What are the lines from the one containing "Click the hogehoge@ns.sing.ne.jp" through the last line of the records below? Return them exactly, leaving out pictures.

--- --- ---

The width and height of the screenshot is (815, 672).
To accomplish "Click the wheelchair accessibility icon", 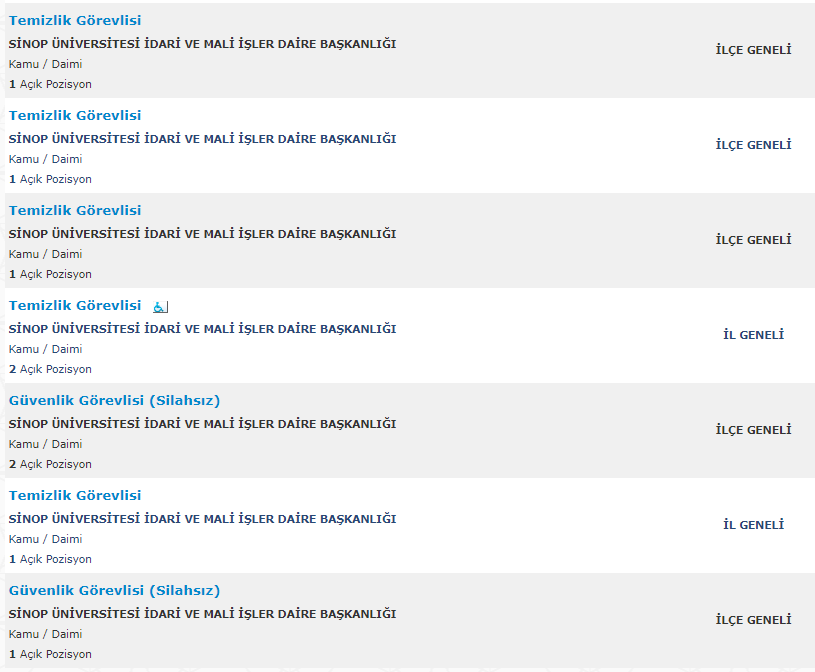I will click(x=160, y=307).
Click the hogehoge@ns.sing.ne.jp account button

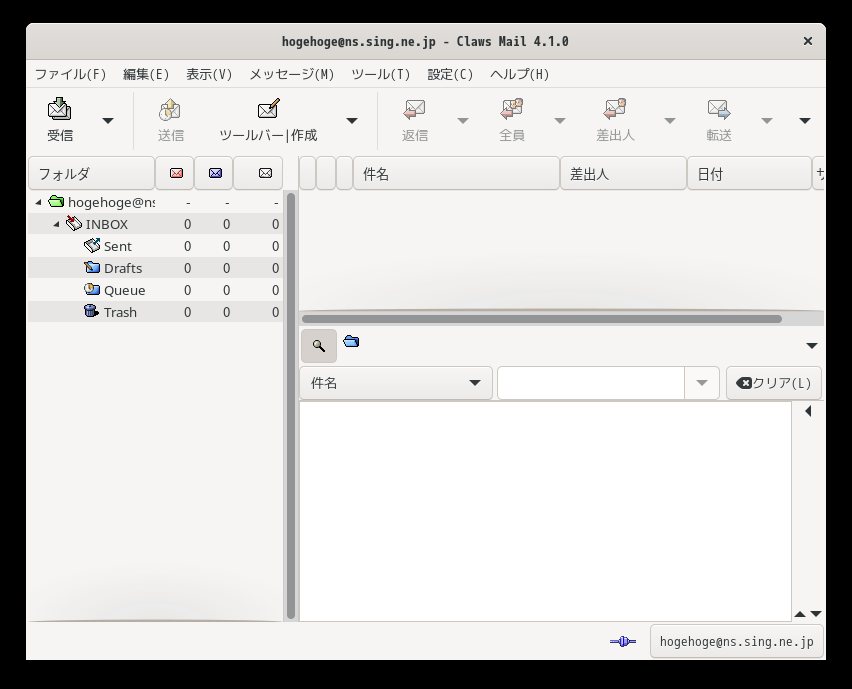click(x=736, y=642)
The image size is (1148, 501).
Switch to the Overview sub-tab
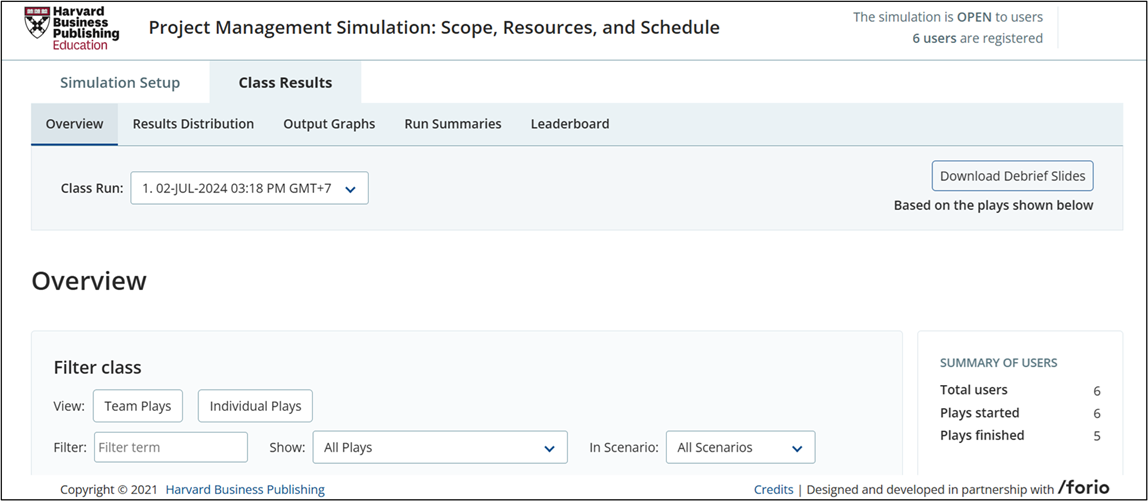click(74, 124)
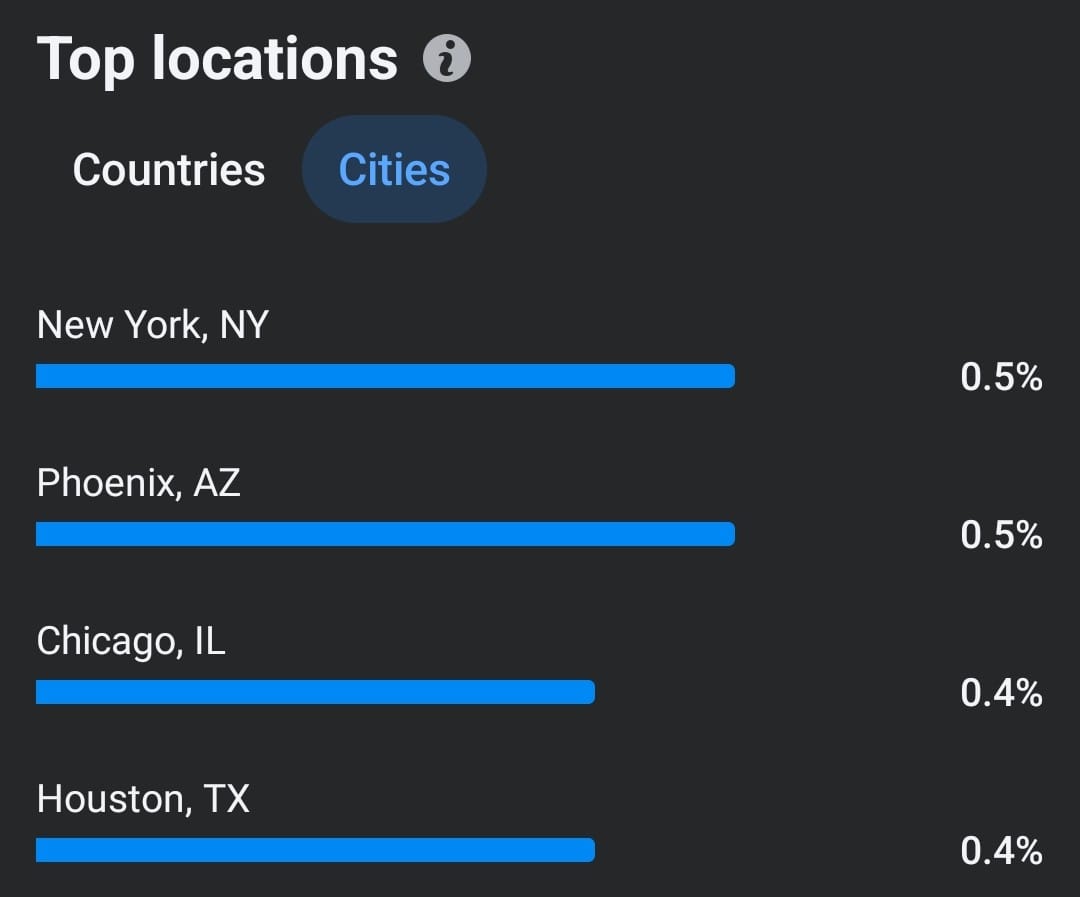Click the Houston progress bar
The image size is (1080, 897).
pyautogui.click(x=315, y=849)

--- --- ---

> [FINISHED TASK]
Click the hogehoge@ns.sing.ne.jp account button

click(x=736, y=642)
The image size is (1148, 501).
Switch to the Overview sub-tab
click(74, 124)
Click the Houston progress bar
The image size is (1080, 897).
pyautogui.click(x=315, y=849)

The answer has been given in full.